I suppose the Covenant deliberately does not specify problems that Anglican Churches might find between themselves, that they may raise into the process, nor is it for me to define what they may be. Nevertheless, here is a matter of concern. And my difficulty with the Covenant response, as it is being understood - to bring us back forward again - is that it is all too sharply defining too soon on too broad a scale what is a matter of disagreement. But if there is a disagreement then the only process that follows is that one which brings the parties together, not divides them apart further. I have to be plain here, and I am not willing to accept the pressure, even if I could and then so act, to overturn what some have called my laudable desire to keep on going the extra mile to enable dialogue. My example is of Mary who, told of the coming of the Lord, said yes; she did not say no, and she was obedient and stayed with that yes to the foot of the Cross.

We are, so to speak, all in the same swimming pool surrounded by glass, and, to use that metaphor, people in glass houses cannot throw stones including outwards. Who, it has been said, throws the first stone?

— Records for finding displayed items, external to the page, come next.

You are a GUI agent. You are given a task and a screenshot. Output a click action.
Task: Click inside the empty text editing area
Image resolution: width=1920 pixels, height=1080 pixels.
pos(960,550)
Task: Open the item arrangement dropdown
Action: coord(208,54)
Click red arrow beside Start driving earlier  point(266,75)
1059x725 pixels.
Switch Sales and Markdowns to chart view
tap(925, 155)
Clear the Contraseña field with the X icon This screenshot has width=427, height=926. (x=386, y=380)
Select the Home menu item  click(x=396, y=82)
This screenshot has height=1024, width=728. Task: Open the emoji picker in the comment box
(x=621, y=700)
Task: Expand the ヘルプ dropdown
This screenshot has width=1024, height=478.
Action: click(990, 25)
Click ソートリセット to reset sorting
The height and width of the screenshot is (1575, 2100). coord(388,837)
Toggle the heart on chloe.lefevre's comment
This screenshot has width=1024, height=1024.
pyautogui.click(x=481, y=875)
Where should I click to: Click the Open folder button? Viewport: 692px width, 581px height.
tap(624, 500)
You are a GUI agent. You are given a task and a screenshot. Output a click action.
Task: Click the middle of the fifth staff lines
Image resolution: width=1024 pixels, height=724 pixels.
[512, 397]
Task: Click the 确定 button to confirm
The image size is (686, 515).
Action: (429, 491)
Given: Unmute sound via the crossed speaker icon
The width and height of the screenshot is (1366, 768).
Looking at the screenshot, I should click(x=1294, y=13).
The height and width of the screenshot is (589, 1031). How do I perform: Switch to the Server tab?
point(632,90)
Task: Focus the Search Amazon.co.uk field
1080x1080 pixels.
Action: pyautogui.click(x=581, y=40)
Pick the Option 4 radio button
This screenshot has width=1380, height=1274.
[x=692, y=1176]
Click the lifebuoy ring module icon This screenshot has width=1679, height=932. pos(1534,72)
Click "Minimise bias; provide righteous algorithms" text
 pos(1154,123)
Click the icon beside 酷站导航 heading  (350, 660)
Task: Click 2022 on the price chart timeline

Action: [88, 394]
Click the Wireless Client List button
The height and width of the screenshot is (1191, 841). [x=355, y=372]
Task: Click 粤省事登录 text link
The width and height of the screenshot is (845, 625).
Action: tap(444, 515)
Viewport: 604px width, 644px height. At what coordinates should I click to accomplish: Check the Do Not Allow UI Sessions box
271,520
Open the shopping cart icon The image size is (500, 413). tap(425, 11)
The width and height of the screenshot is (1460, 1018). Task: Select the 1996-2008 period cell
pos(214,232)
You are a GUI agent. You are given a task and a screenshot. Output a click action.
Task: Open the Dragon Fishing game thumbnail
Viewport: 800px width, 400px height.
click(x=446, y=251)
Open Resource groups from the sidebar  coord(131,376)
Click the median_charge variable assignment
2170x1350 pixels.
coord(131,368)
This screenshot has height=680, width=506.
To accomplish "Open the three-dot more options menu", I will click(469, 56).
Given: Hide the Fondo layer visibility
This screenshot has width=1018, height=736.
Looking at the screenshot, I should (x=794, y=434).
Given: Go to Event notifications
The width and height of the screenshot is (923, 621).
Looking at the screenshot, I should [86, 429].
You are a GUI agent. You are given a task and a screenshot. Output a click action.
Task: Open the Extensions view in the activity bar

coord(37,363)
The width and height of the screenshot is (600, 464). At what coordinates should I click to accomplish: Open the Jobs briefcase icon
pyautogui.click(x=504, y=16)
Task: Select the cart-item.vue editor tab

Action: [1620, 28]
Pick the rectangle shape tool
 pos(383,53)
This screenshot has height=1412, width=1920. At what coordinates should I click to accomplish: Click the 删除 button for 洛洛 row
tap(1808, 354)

This is obviously a very difficult matter for me, and to thus come to a new conclusion, one that is admittedly on this specific point at some variance from my December video, made such a short time ago. It is this: if it is now the consensus that the purpose of the Covenant is to not enable dialogue, but to 'give a clear lead' in the way that some want, or indeed to build a worldwide canonical Church that is based on exclusion, then it might be better if we either revise the Covenant further or indeed not introduce it. I said in December I hope all provinces accept it and I would have hoped quickly; now I cannot be saying this given the use to which the Covenant could be put and which in some quarters seems determined to be put.

Now I realise that this is a considerable turn-around and a reversal on my part, and in conclusion all I would further say on this day is that I realise the personal and position implications on pursuing a strategy for many years of my appointment and then coming to this rather abrupt different conclusion at this time.

END

PS. I have been given to understand that this is an April Fools joke.